§ **Amaç**
Aşağıdaki kurumsal yönetim ve sürdürülebilirlik metnini son cümlesinden sonra devam ettirerek yazın.

§ **Sunulan metin**
··········

Ancak, bu kadar geniş bir etki alanına sahip olan şirketler, bu değeri nasıl yaratıyor ve gelecekte nasıl sürdürecek? İşte tam burada, sağlam kurumsal yönetim ve sürdürülebilirlik devreye giriyor. İyi bir kurumsal yönetim, şirketlerin adil, şeffaf, hesap verebilir, sorumlu ve sürdürülebilir bir şekilde yönetilmesini sağlamayı amaçlar. Bu, etik standartlara uymak, paydaşlarına karşı sorumluluklarını yerine getirmek ve sürdürülebilirliği iş süreçlerine entegre etmek anlamına gelir.
1990-2000’li yıllardaki büyük şirket skandallarıyla birlikte, iyi kurumsal yönetim uygulamaları önem kazandı. Bugün, büyümek, gelişmek ve uluslararası yatırımcıları çekmek isteyen şirketler için olmazsa olmaz haline geldi. Türkiye’deki şirketler, özellikle BIST100 şirketleri, kurumsal yönetim konusunda büyük bir titizlikle hareket ediyor ve sürdürülebilirlik alanında da önemli adımlar atıyorlar. Ancak, iş dünyasındaki hızlı değişim ve paydaşların artan beklentileri göz önüne alındığında, tam anlamıyla entegre, şeffaf ve hesap verebilir bir yapıya ulaşmak için daha uzun bir yol kat edilmesi gerekiyor. Bu noktada, geleceğe yönelik hazırlıkların ne denli önemli olduğu aşikâr.

··········

Ekran konumlandırma örnekleri:
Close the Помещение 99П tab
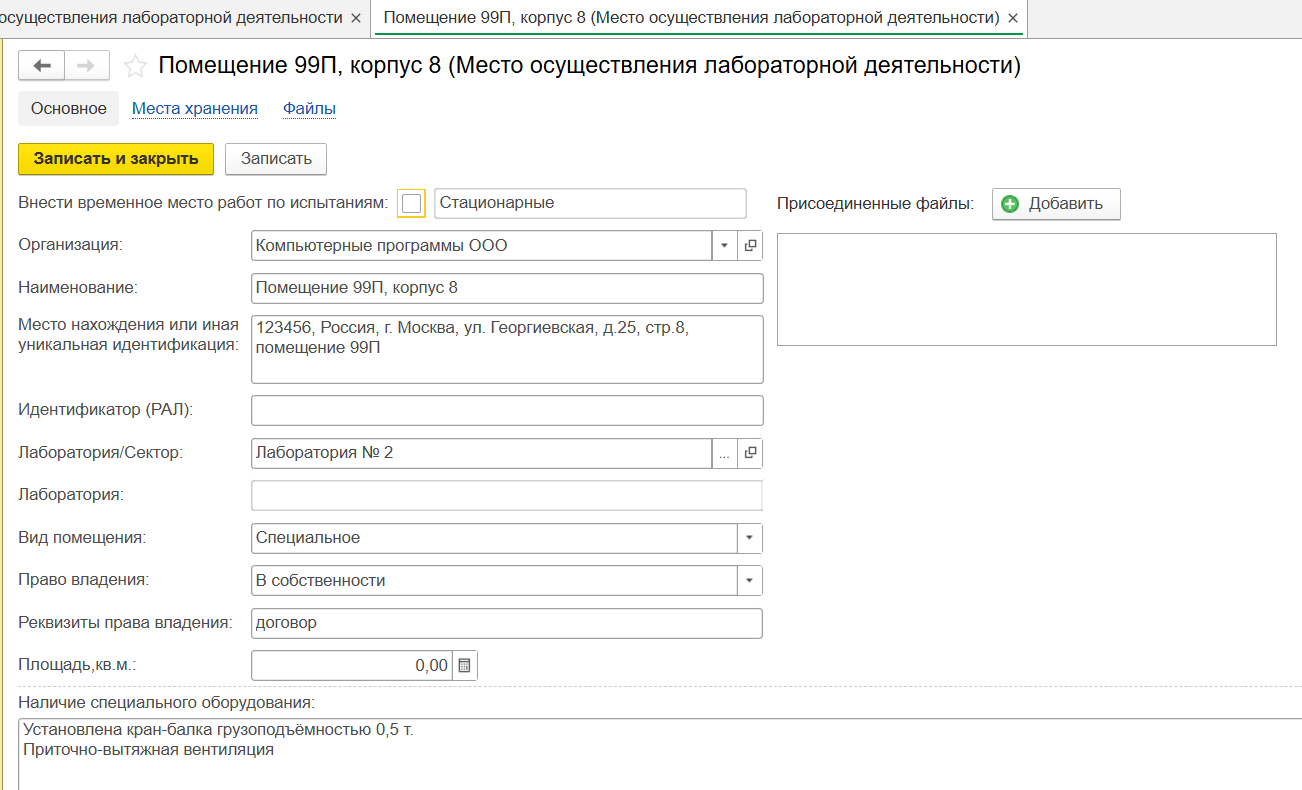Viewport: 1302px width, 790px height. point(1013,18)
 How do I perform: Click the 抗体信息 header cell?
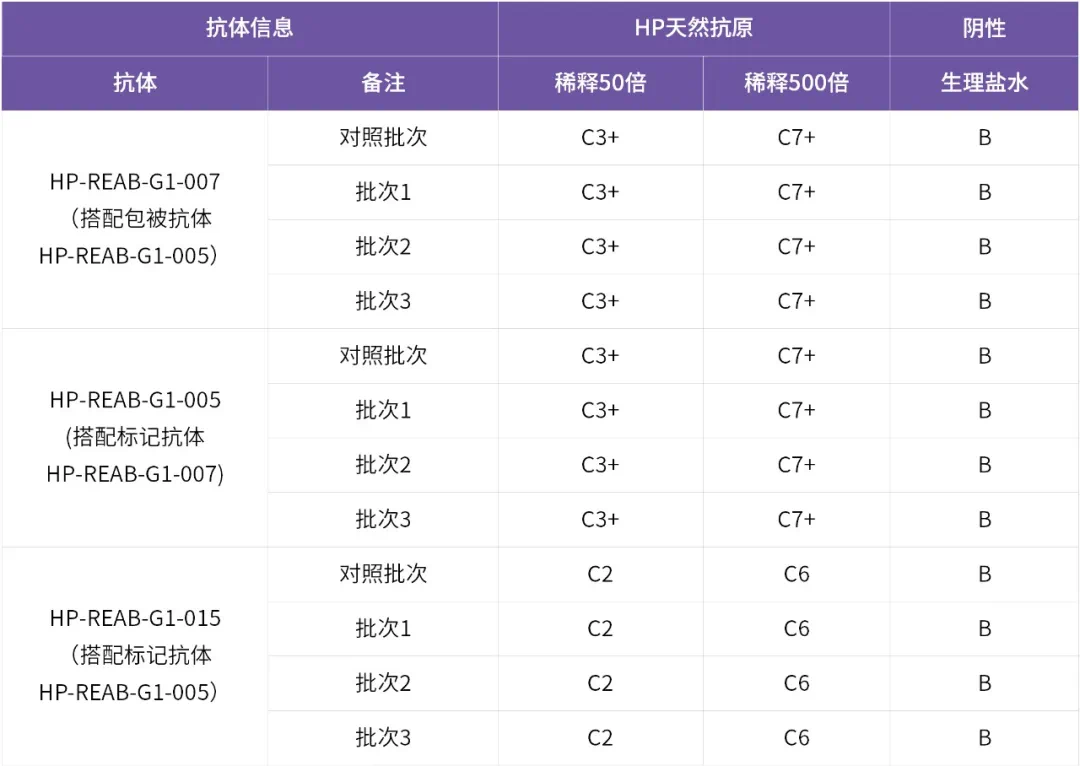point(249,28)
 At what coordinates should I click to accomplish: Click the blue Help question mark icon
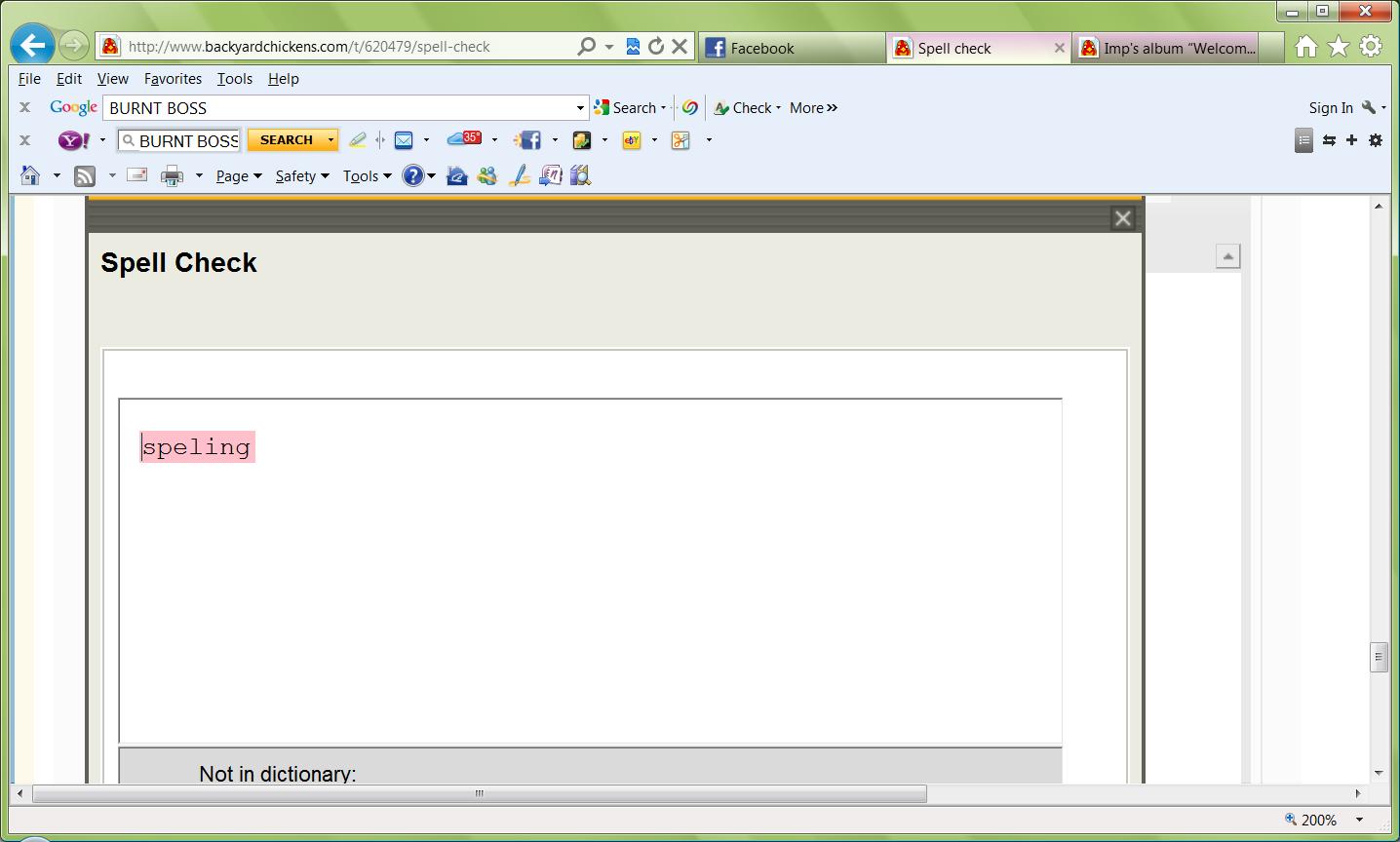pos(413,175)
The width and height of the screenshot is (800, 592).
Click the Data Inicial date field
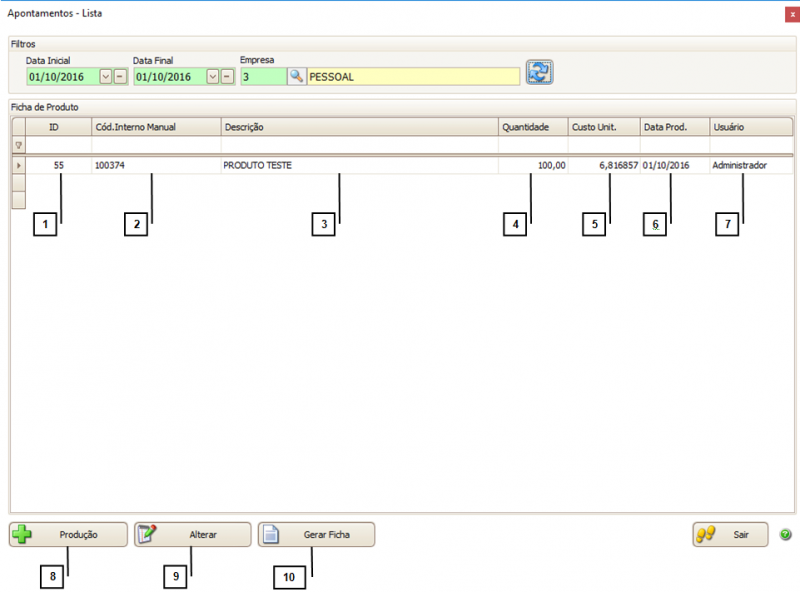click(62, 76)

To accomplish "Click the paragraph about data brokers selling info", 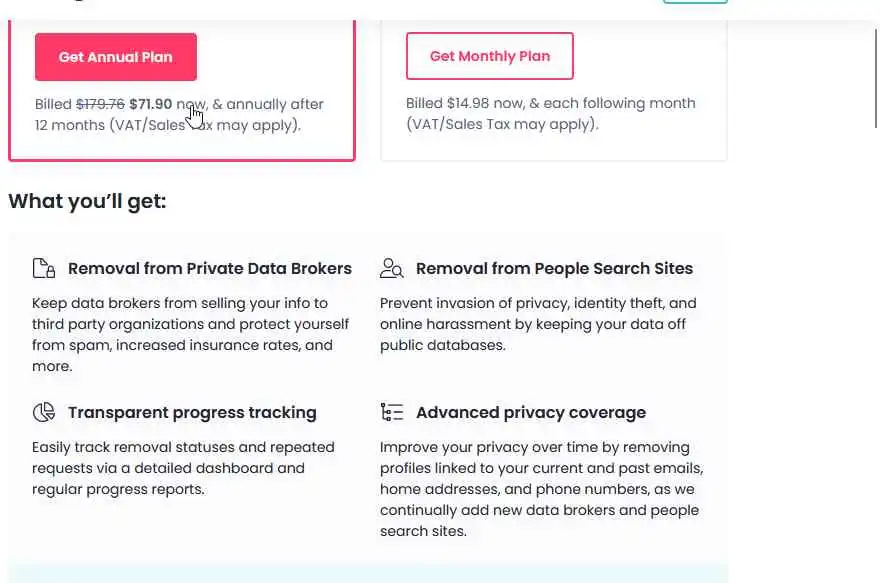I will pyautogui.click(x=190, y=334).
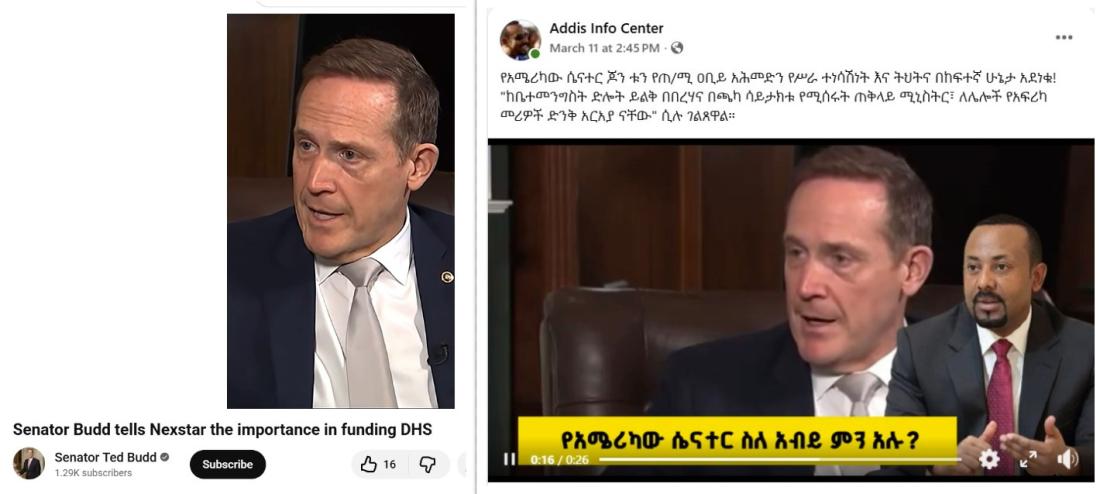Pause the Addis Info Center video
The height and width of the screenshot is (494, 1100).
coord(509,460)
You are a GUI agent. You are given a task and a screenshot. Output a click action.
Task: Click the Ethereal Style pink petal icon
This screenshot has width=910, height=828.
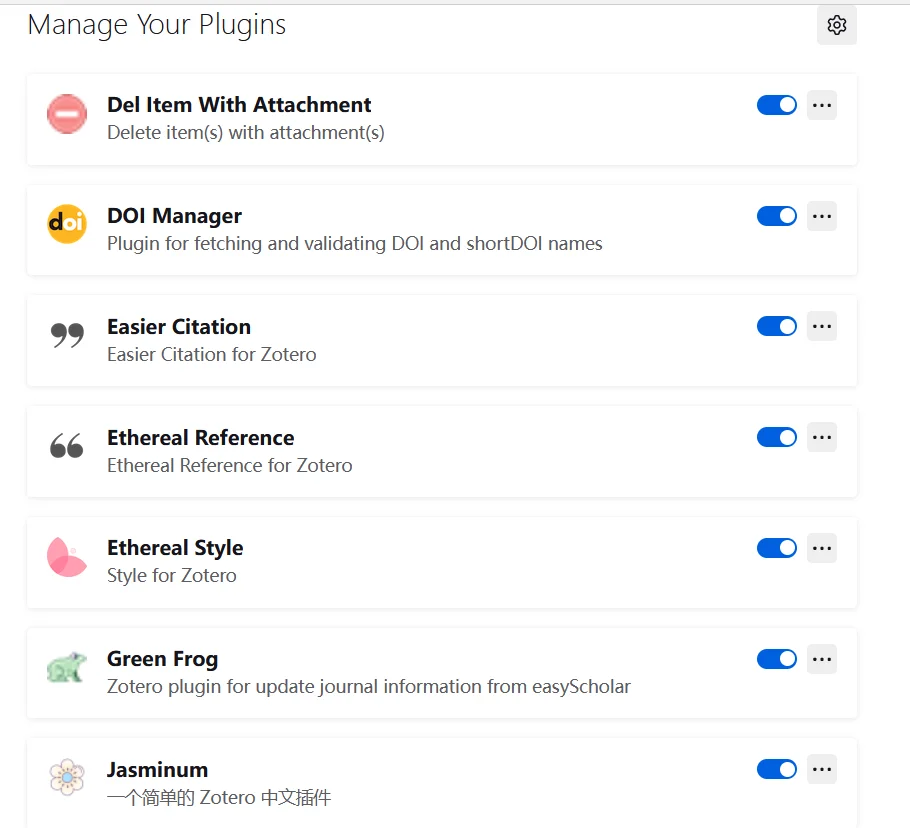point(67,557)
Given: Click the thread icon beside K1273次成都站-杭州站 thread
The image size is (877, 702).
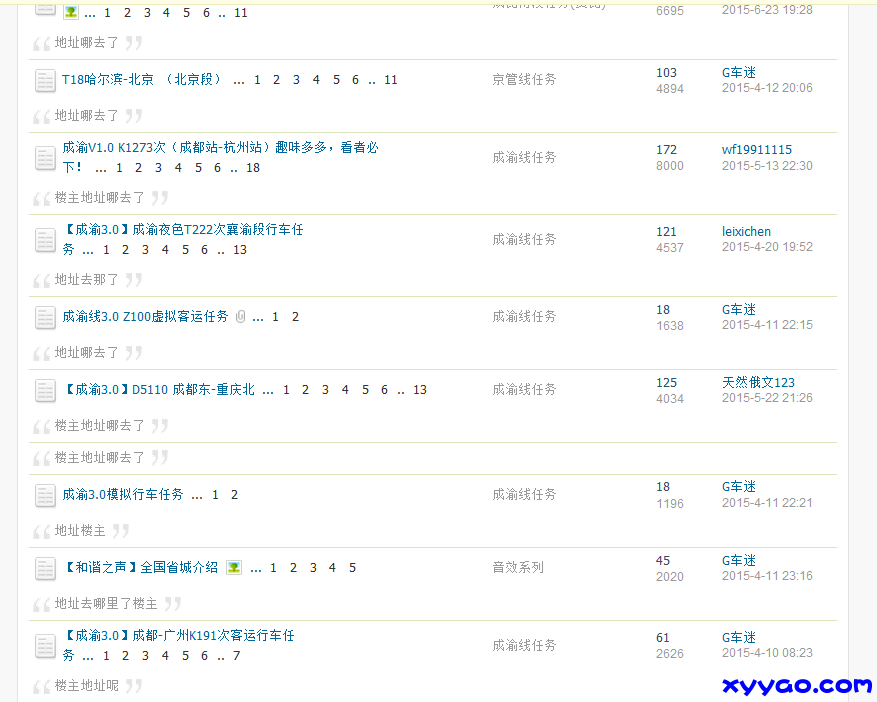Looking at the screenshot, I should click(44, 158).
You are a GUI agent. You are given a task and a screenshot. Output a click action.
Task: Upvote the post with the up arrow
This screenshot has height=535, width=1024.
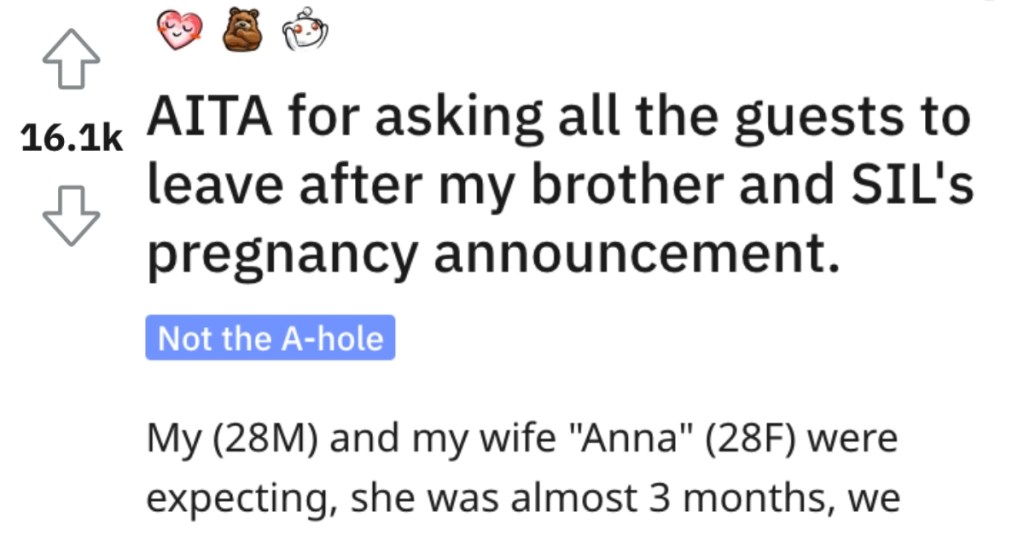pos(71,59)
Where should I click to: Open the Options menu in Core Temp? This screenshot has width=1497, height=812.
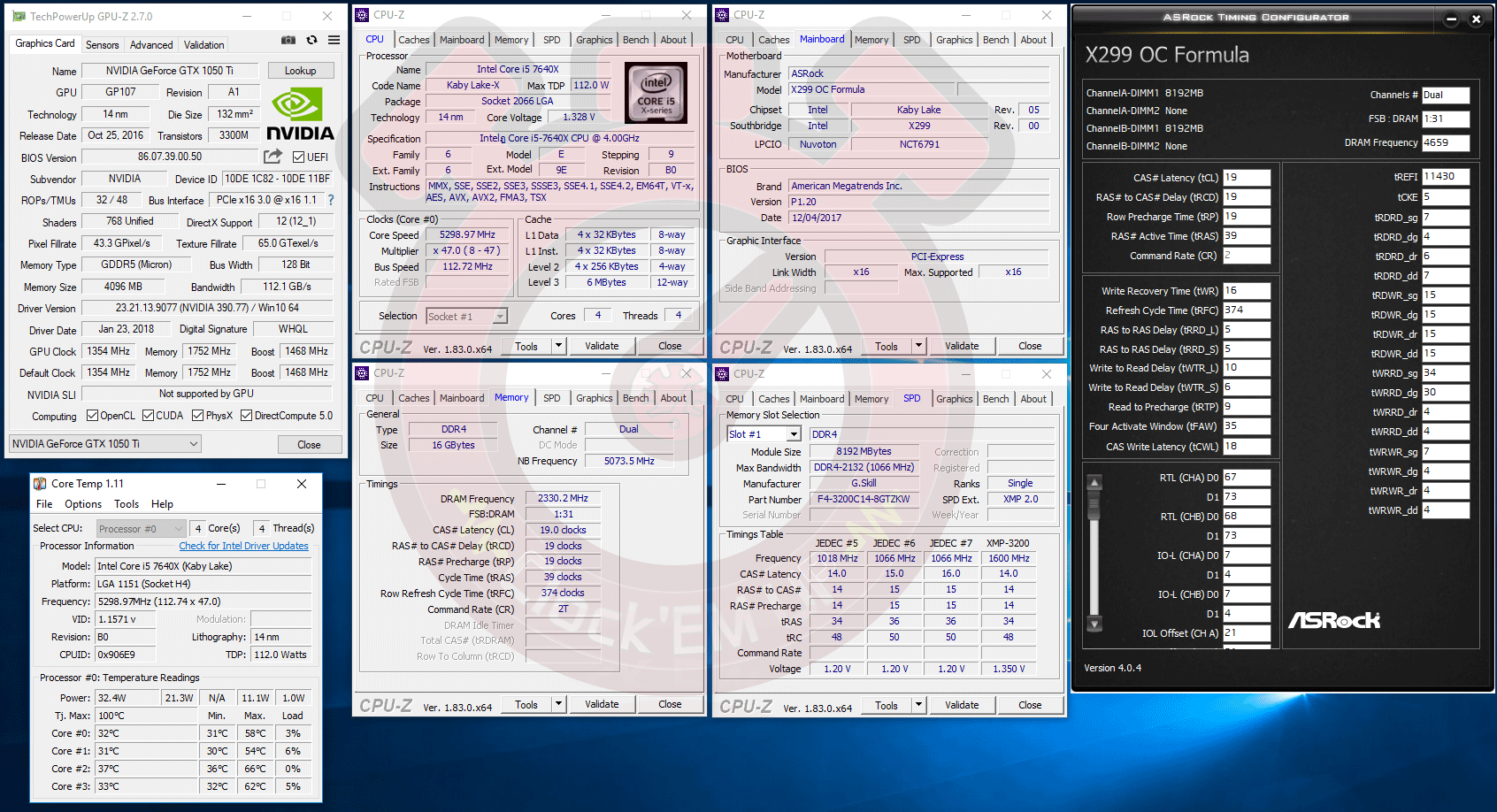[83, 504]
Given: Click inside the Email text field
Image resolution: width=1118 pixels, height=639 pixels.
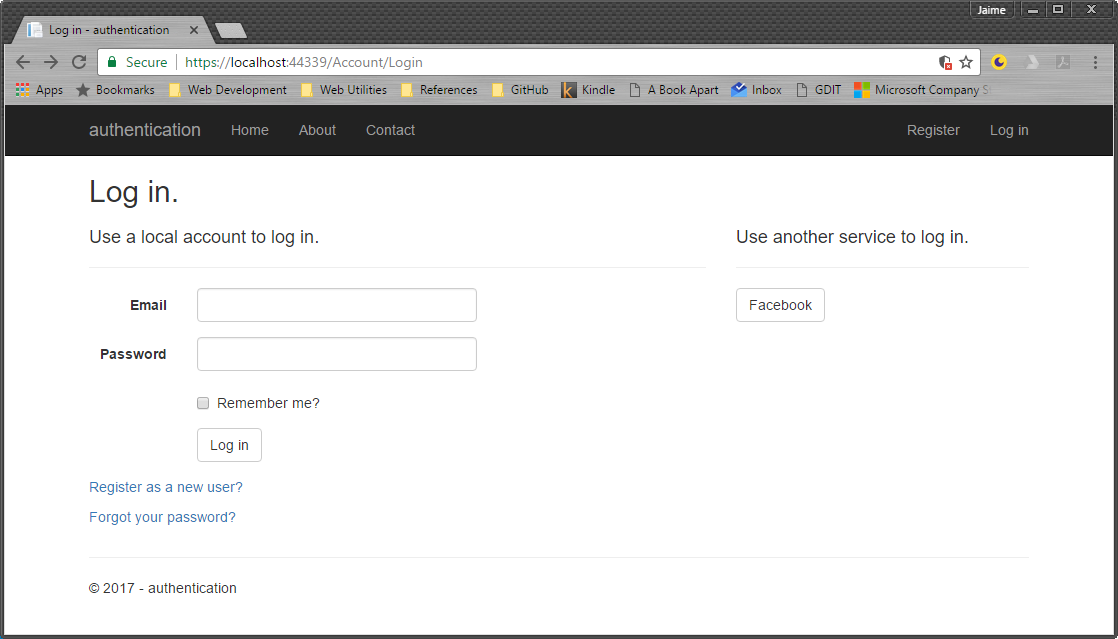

··········

§ **Çıktı**
Şirketlerin kurumsal yönetim ve sürdürülebilirlik uygulamaları ne kadar geleceğe hazır? Diğer bir değişle değişen ve gelişen iş dünyasında ne kadar esnek, dayanıklı ve değişime açığız?
Kurumsal Yönetim ve Sürdürülebilirlik Entegrasyonu: “Stratejinin Sürdürülebilirliği”
Şimdi gelin, kurumsal yönetim ve sürdürülebilirlik kavramlarını bir adım daha ileri taşıyalım: “Sürdürülebilir Yönetişim”
Sürdürülebilir yönetişim, yalnızca çevresel faktörleri değil, aynı zamanda sosyal ve yönetişim (ESG) boyutlarını da içeriyor ve hızla şirketlerin sadece raporlama ve pozitif PR amacı gütmediği, iş stratejilerinin ve günlük uygulamalarının merkezine yerleştirilmesi gereken bir konu haline geliyor.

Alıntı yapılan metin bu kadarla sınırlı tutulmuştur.